● **Given text**:
--- START ---
Health Hazards: How Construction Dust Affects the Human Body? How to Control It?

          Pic Credit: Ned Jollifee

Considering Construction dust just to a temporary nuisance can cost you your life. Dust can cause serious damage to your well being and a few sorts of Dust can even be lethal to Human beings.

Constantly breathing these dust over quite a while can, therefore, induce life-threatening lung diseases.

Here we have complied research works from different health reports explaining Health Hazards due to Construction dust.

First, let’s understand the main types of dust.

Construction dust

Many construction works can produce high levels of dust. However, there are three main types of dust:

■ Silica dust – Produced when working with silica-containing materials like mortar, concrete, and sandstone also called respirable crystalline silica (RPS)

■ Wood dust – Produced when working with softwood, hardwood and wood-based products like MDF( Medium-density fibreboard) and plywood;

■ Lower Toxicity dust – Produced when working on materials with low silica content. Example: gypsum, limestone, marble, and dolomite.

Health risks

Anyone exposed to the above-mentioned dust particles has a high risk of contracting diseases. Following are the diseases caused by dust:

■ Lung Cancer;

■ Silicosis;

■ Chronic obstructive pulmonary disease (COPD);

■ Asthma.

Further, diseases like advanced silicosis or asthma can take effect at a faster rate.

Some health experts even believe that irregular heartbeat can result from exposure to high-level dust particles.

However, most of these dust-induced diseases take a considerable amount of time to develop. What happens is that these dust particles form up in the lungs and damage them gradually. Consequently, these changes in the organs are hard to detect. Unfortunately, by the time it comes to the surface, the total damage already becomes life-changing, resulting in permanent disability and premature death.

Construction workers have the highest risk of contracting these diseases because being exposed to high dust levels involved in their tasks. Thousands of construction workers are estimated to die from inhaling silica dust every year.
--- END ---
● **Your assignment**: Extend the article on construction dust and its health hazards, picking up after its final sentence ("Thousands of construction workers are estimated to die from inhaling silica dust every year.").

● **Extracted material**:
--- START ---
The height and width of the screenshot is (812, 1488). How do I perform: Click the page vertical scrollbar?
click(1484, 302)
--- END ---
--- START ---
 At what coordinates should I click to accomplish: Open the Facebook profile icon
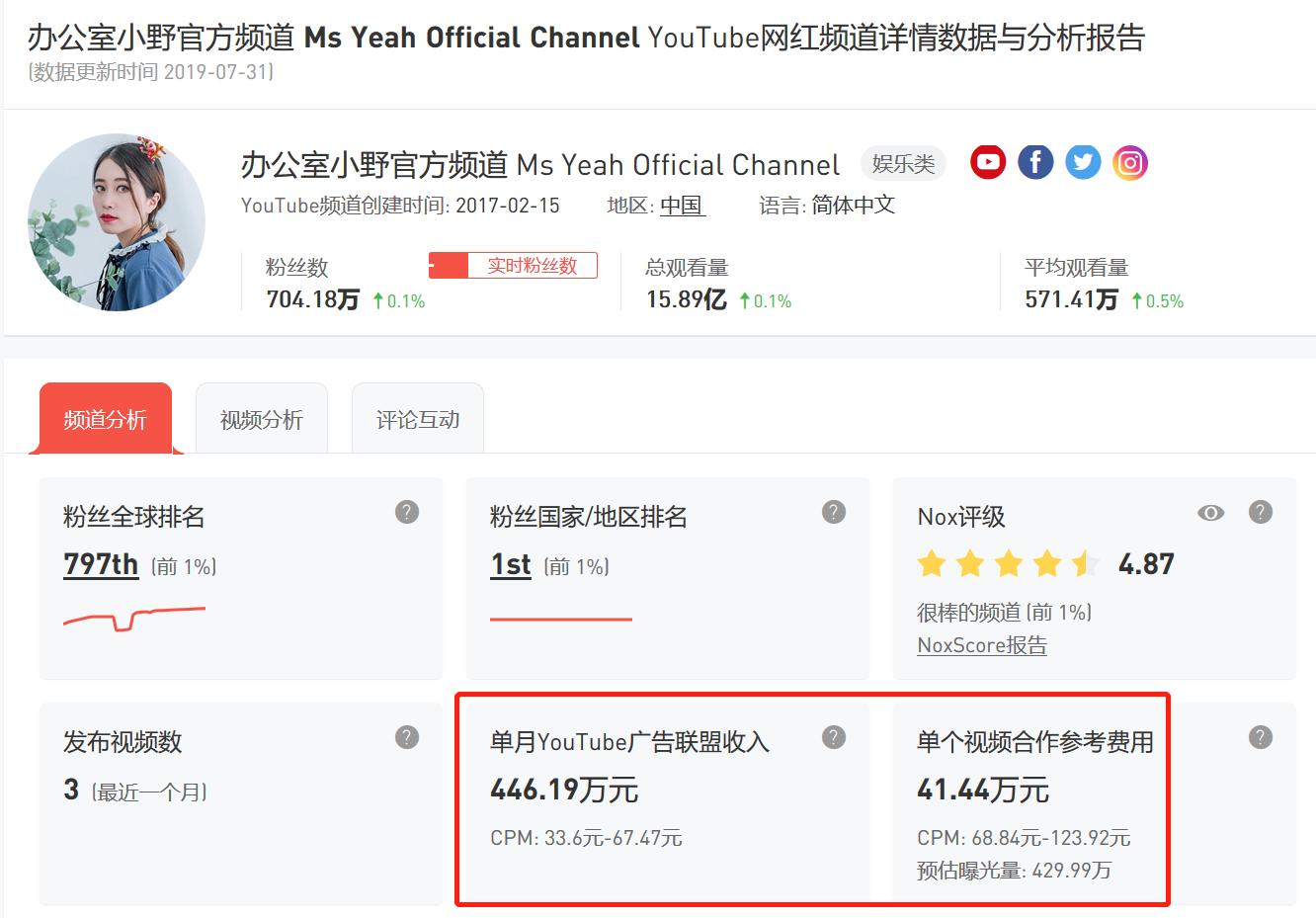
--- END ---
● **Answer space**:
The maximum amount of silica a human being can inhale in a day without harming the body is shown below:

How to Control It

Dust control solutions have come up in recent years, which are doing their part in educating construction companies on the hazards of airborne dust pollution and also with concerned health authorities in different parts of the world.

Here are a few of the standard procedures to control the risk.

Stop or reduce the dust quantity

Before starting the construction project, ways to stop and reduce the amount of dust must be checked. Different types of materials, power of tools, and other methods have to be applied.

Usage of:

■ The right size of building materials should be used so as to minimize cutting

■ Silica-free abrasives to minimize the risks in the blasting process

■ Less powerful tools – example: a block splitter can be used in place of a cut-off saw;

Control the dust

One of the most efficient ways to control the dust is to stop it from getting into the air. There are two important ways of doing this:

■ Water – water mix up with dust clouds and damps it down to the ground.  Constant water sprayed at the right levels during the entire process must be undertaken. However, wetting the material beforehand is not effective.

■ On-tool extraction – this process involves removing of dust as it is being created during the work. Local exhaust ventilation (LEV) systems are installed, that fits onto the tool directly.